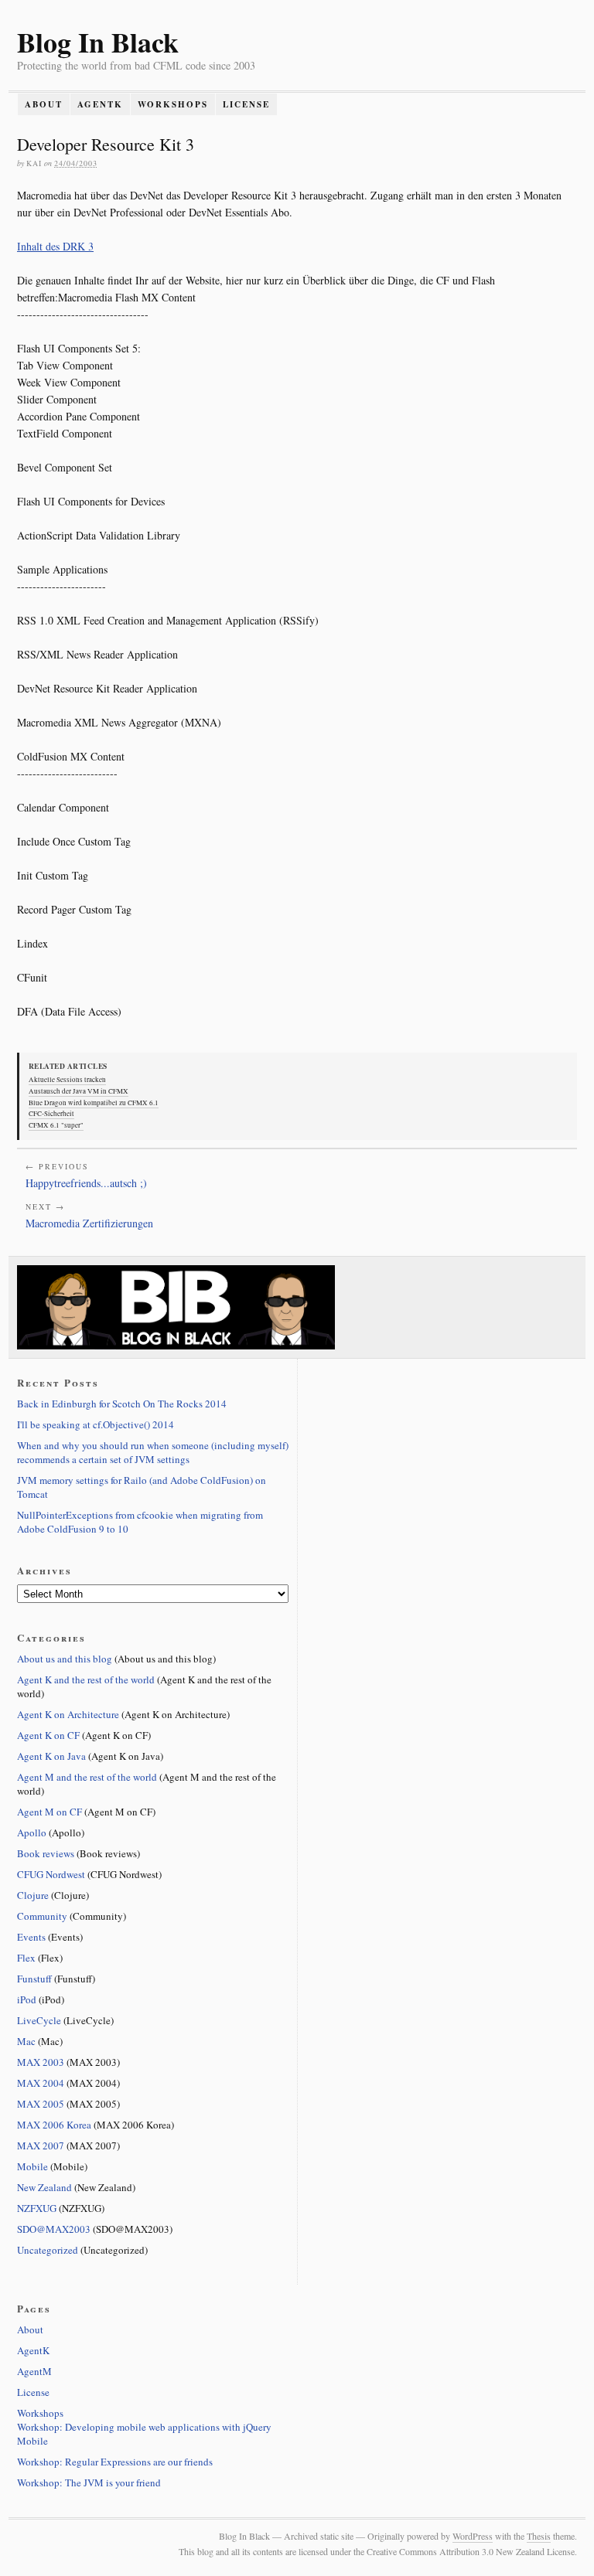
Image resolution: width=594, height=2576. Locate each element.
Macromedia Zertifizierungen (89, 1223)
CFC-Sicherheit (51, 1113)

================================

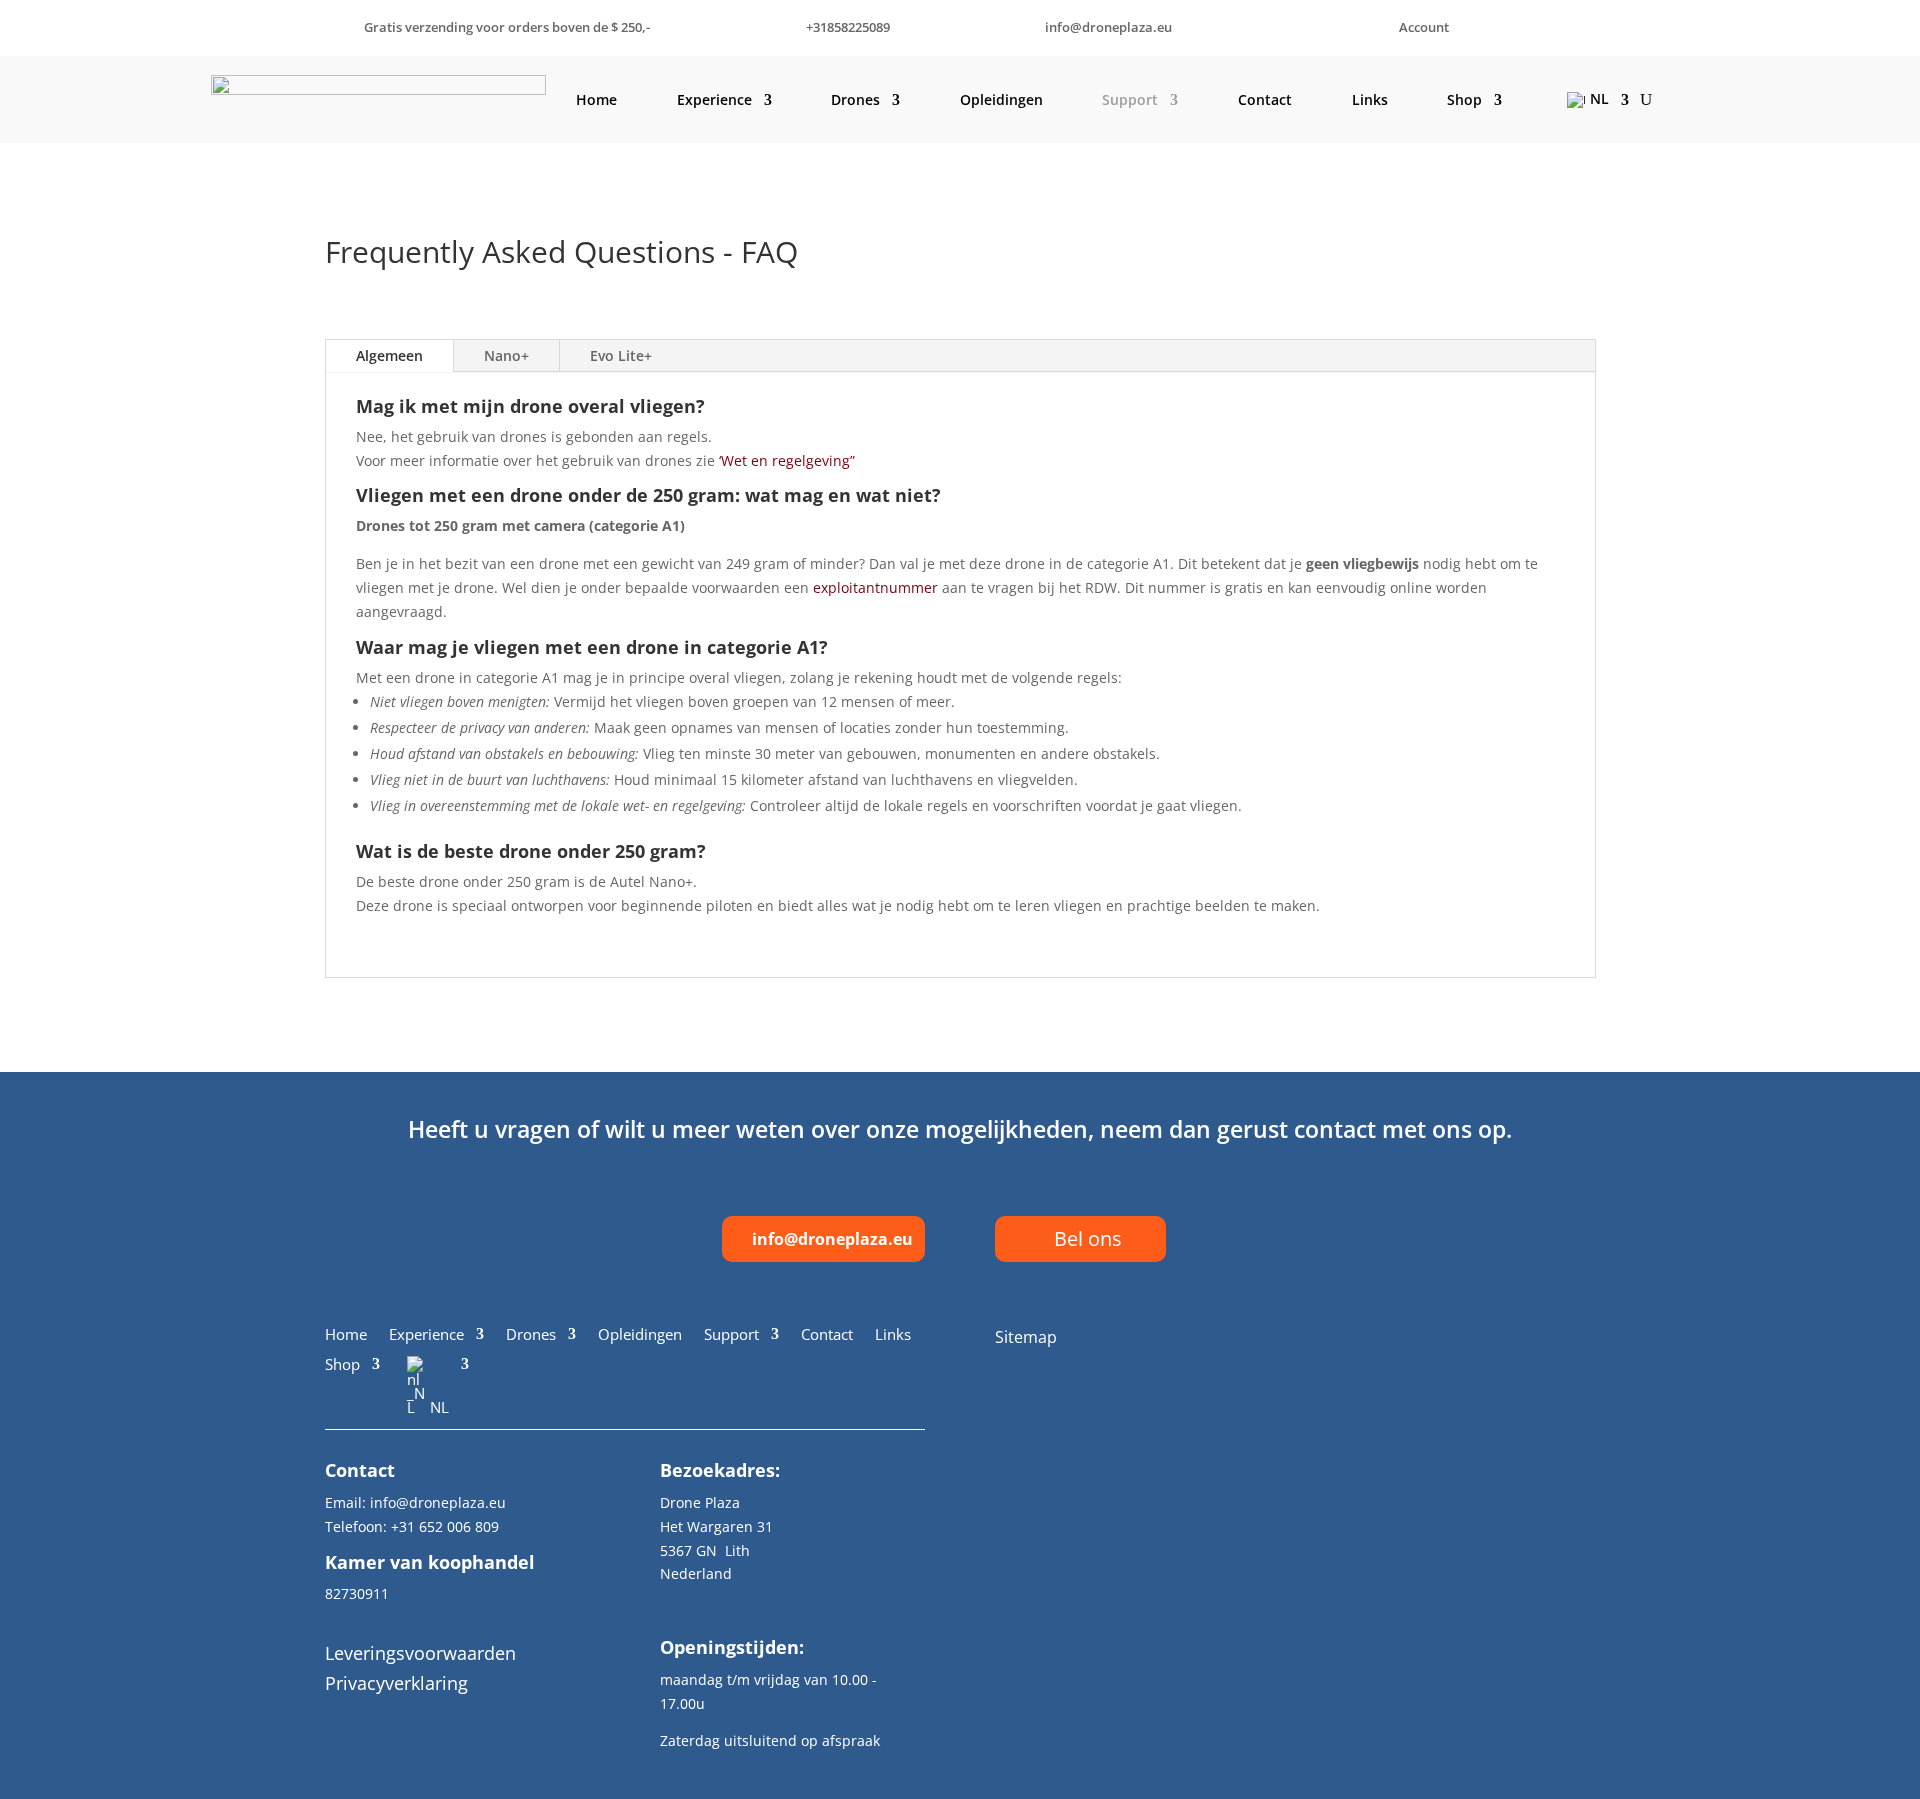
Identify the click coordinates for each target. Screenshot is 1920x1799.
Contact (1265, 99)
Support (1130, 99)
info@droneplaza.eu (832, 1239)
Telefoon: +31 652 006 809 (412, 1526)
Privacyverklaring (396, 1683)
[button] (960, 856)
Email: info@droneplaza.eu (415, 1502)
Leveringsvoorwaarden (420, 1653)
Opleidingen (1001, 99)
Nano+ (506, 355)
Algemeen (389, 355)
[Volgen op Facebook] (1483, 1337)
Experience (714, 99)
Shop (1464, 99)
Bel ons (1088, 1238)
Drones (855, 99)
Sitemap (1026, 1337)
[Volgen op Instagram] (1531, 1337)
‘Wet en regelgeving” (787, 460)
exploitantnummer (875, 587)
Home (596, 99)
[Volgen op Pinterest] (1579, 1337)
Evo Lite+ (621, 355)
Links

================================

Scan the lines above for "info" and state how many match, nothing more.

2